::: MATERIAL FOR THIS EXERCISE :::
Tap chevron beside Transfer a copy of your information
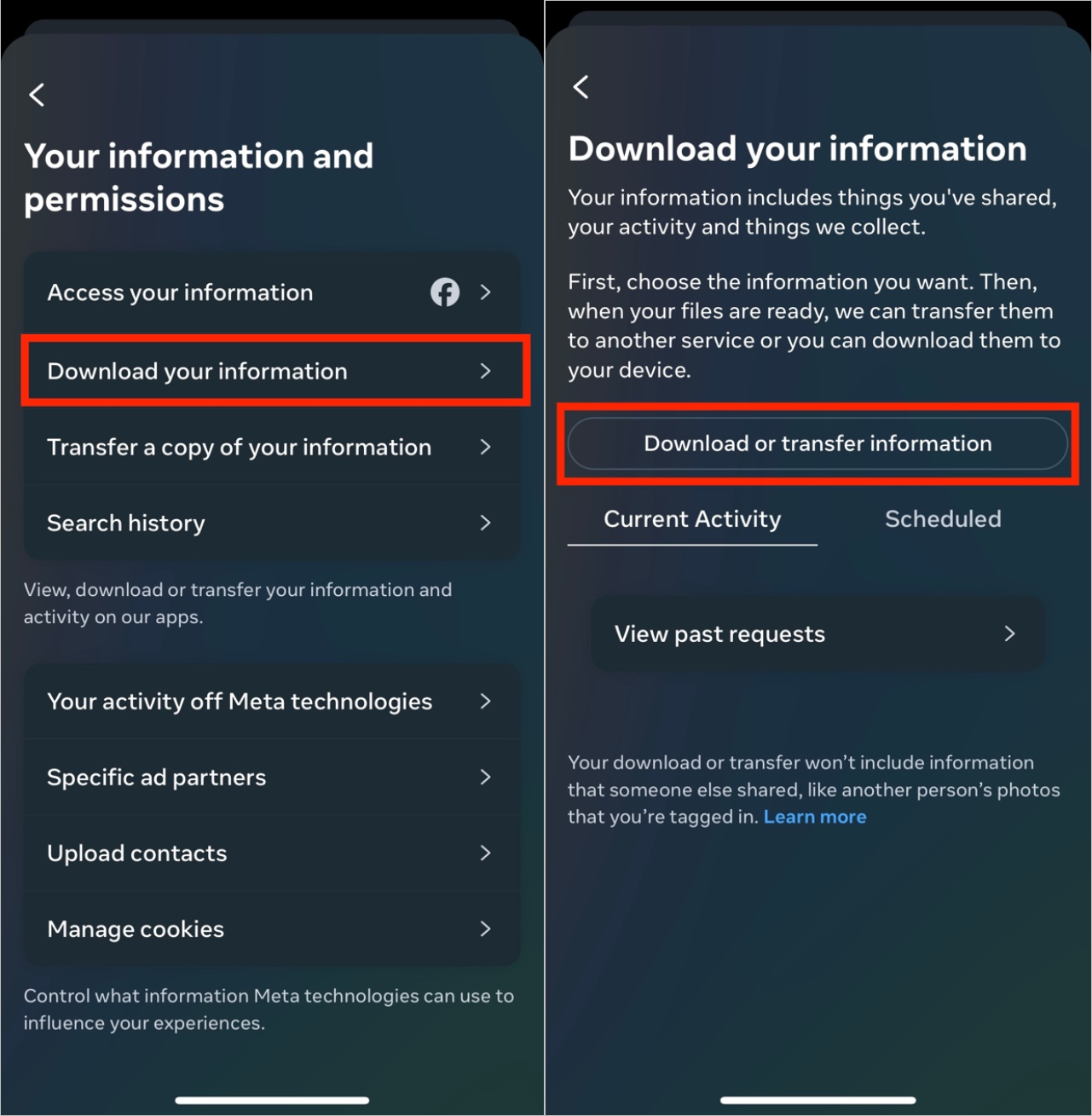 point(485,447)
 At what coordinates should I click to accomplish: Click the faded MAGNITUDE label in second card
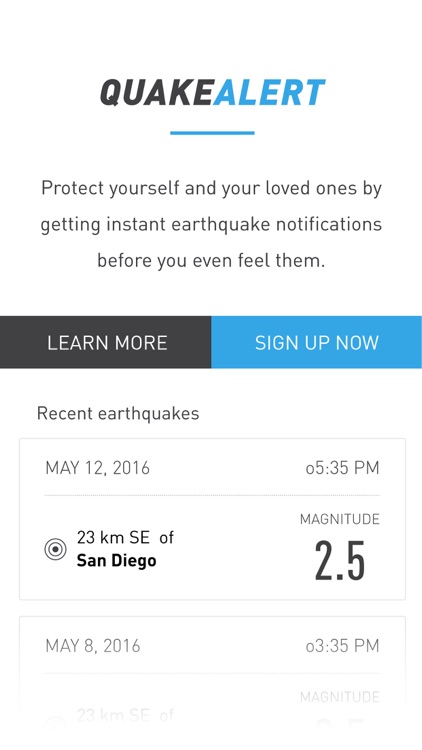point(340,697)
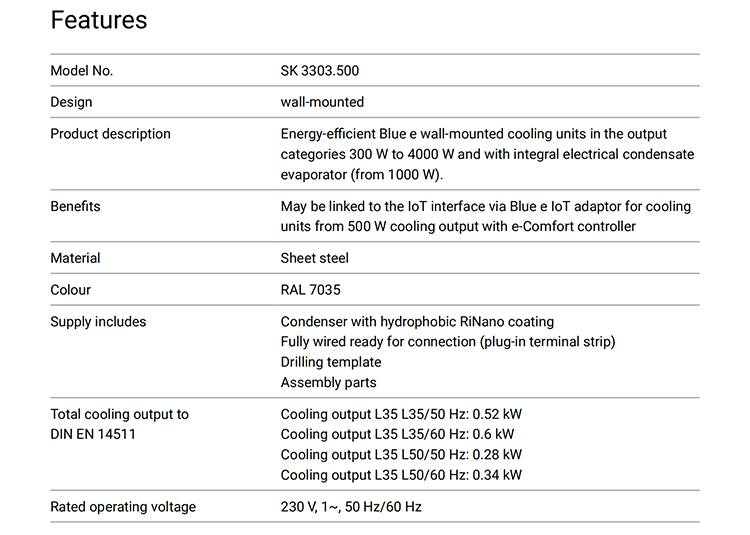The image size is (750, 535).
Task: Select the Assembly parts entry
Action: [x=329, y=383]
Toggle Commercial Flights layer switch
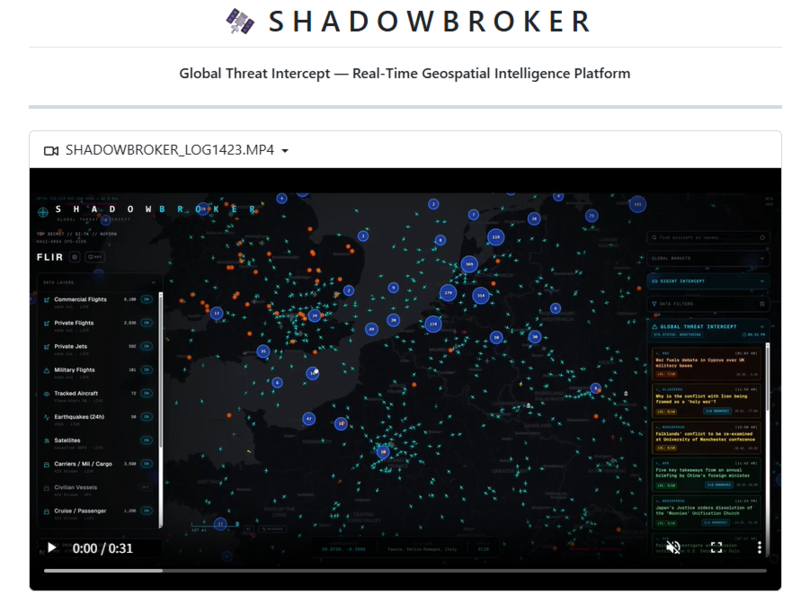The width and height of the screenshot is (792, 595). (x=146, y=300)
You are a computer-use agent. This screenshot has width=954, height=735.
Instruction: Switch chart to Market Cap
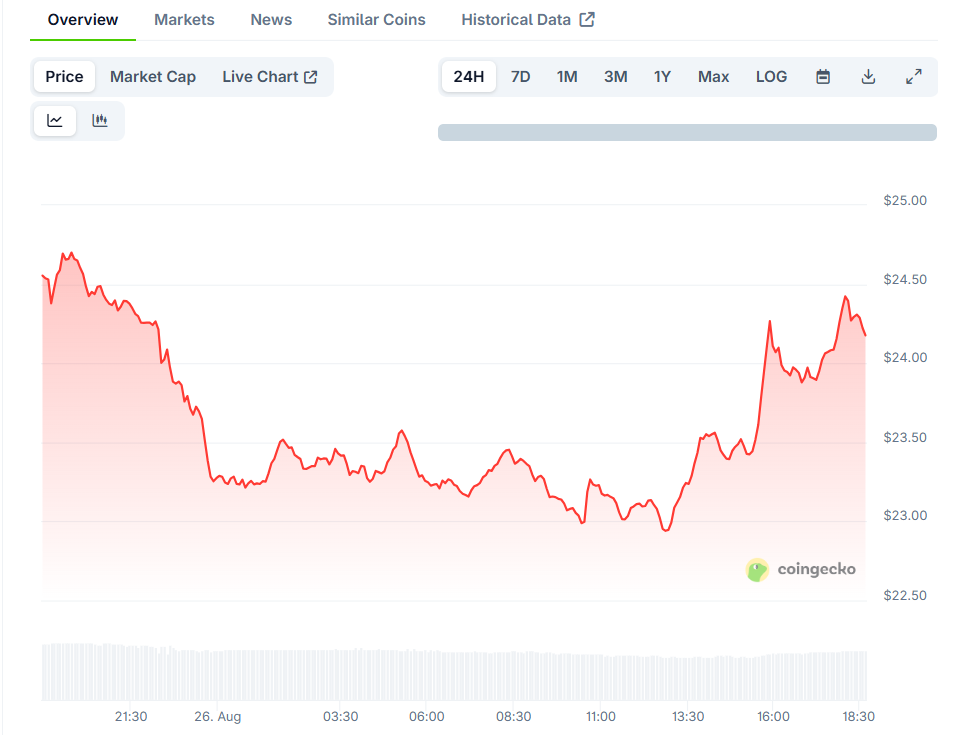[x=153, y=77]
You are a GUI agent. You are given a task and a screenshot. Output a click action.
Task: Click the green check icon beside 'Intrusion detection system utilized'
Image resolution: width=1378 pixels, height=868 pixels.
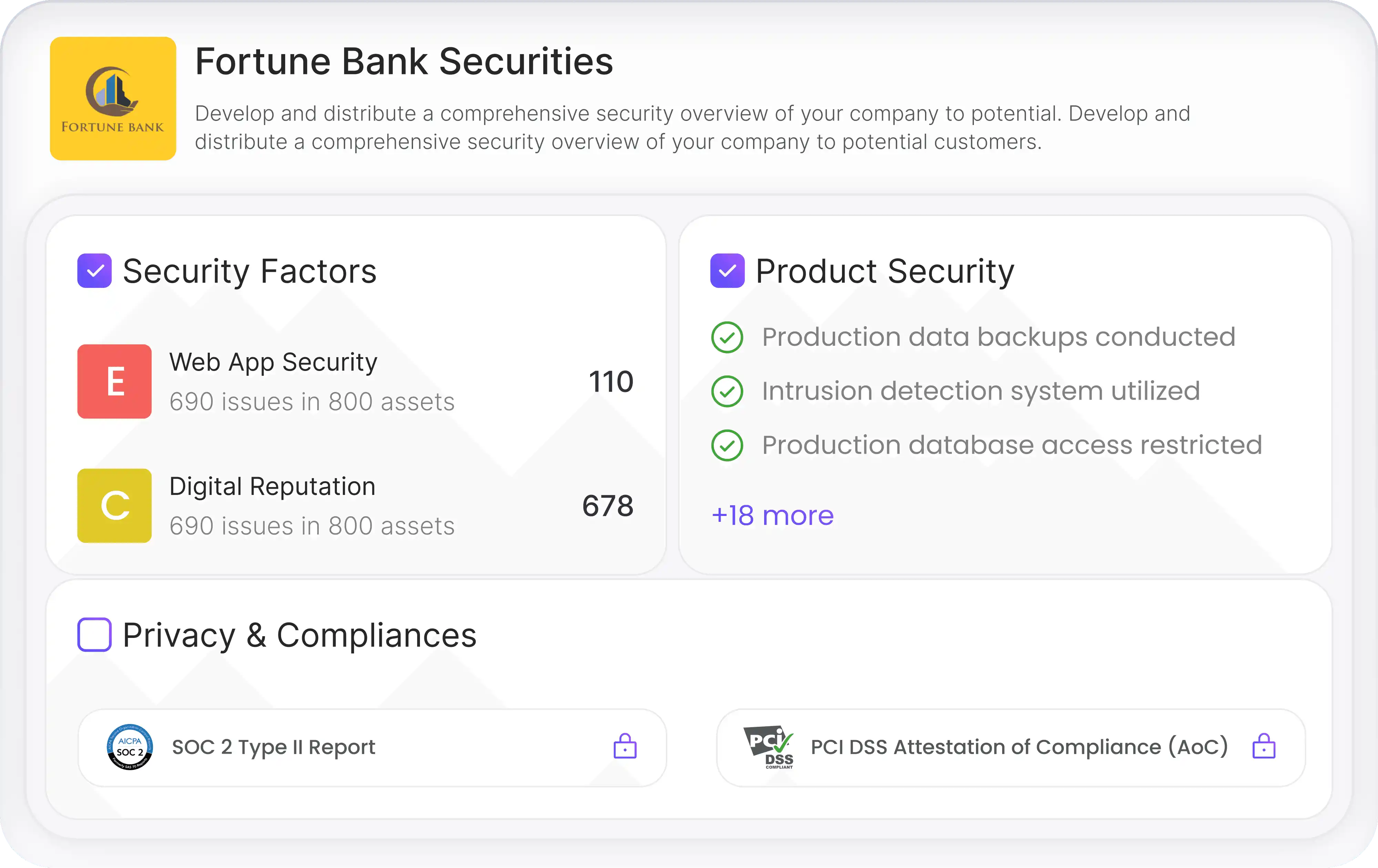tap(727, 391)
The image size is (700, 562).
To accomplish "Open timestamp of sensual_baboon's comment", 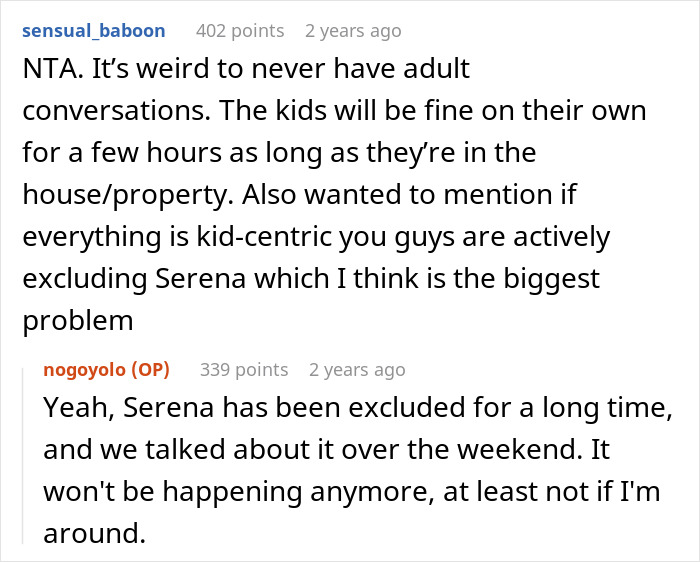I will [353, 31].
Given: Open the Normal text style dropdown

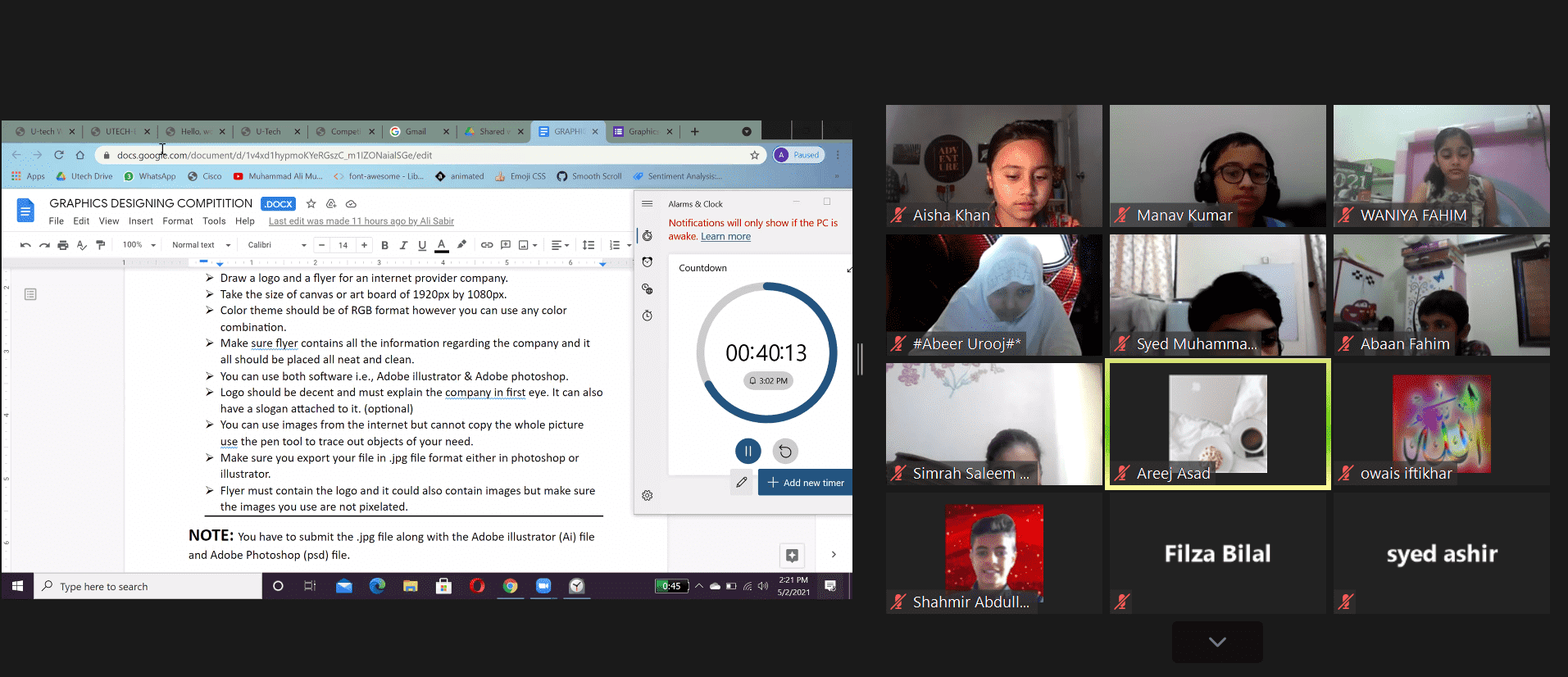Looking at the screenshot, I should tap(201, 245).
:::
Where the string "agent" turns up in a line of the data above, copy that whole line.

You are a computer-use agent. This screenshot has width=954, height=735.
You are a GUI agent. You are given a task and a screenshot. Output a click action.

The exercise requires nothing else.